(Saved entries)
----

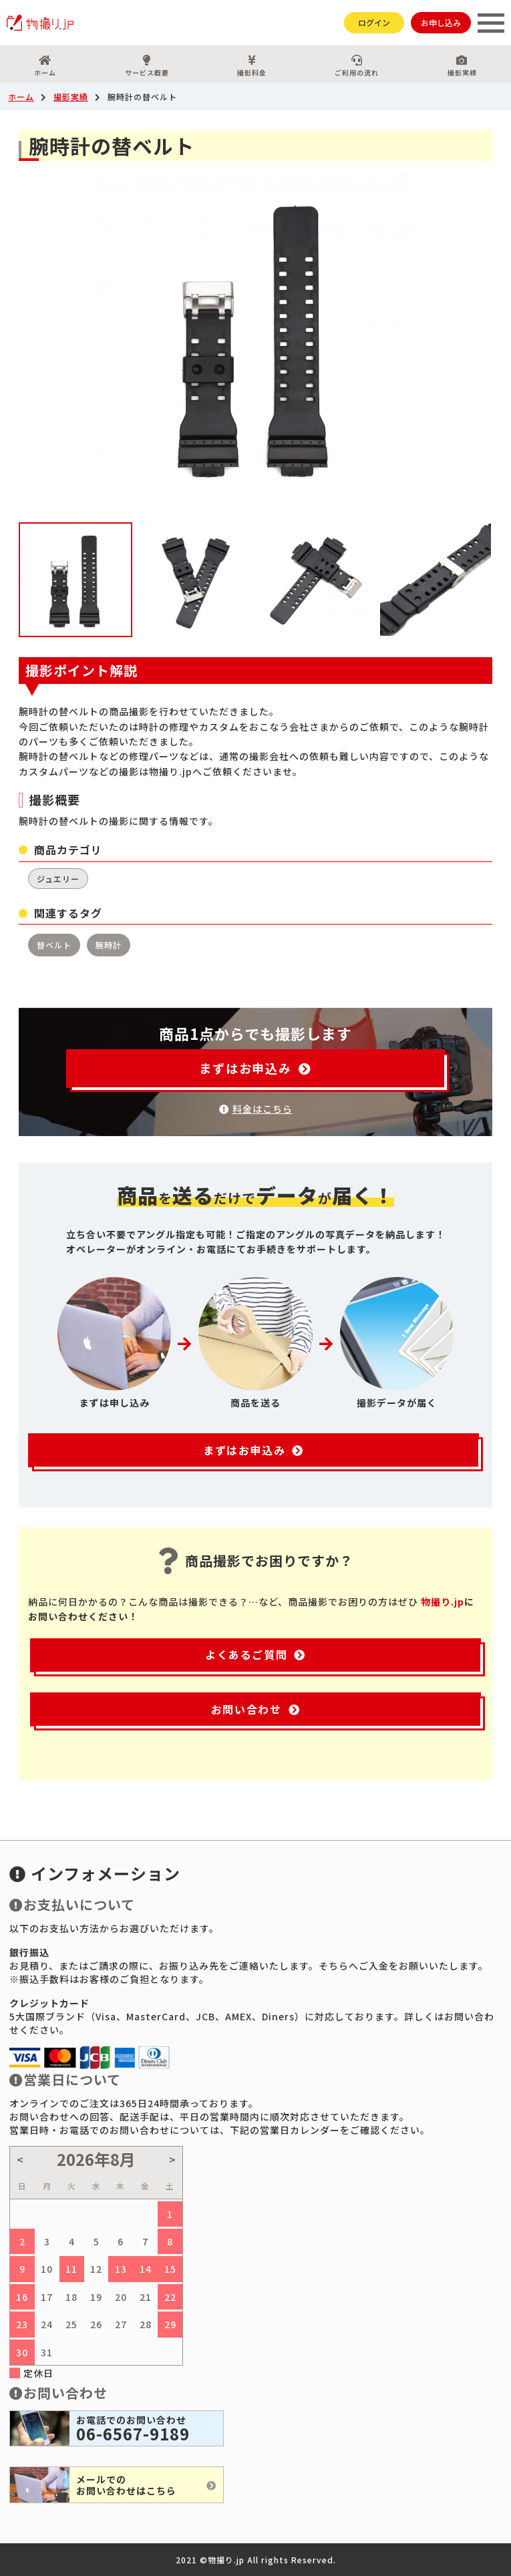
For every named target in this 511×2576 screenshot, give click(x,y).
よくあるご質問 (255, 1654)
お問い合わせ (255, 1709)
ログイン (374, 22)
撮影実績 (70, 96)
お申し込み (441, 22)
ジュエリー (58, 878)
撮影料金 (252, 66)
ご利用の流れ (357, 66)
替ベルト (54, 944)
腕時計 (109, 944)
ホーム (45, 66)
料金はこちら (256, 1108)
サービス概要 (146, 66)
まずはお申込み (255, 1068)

----

Pull out every line of the rows above without changing a character, and leave the pictures out of your answer.

For every named target in this 511×2576 screenshot, give click(x,y).
よくあるご質問 (255, 1654)
お問い合わせ (255, 1709)
ログイン (374, 22)
撮影実績 (70, 96)
お申し込み (441, 22)
ジュエリー (58, 878)
撮影料金 (252, 66)
ご利用の流れ (357, 66)
替ベルト (54, 944)
腕時計 (109, 944)
ホーム (45, 66)
料金はこちら (256, 1108)
サービス概要 (146, 66)
まずはお申込み (255, 1068)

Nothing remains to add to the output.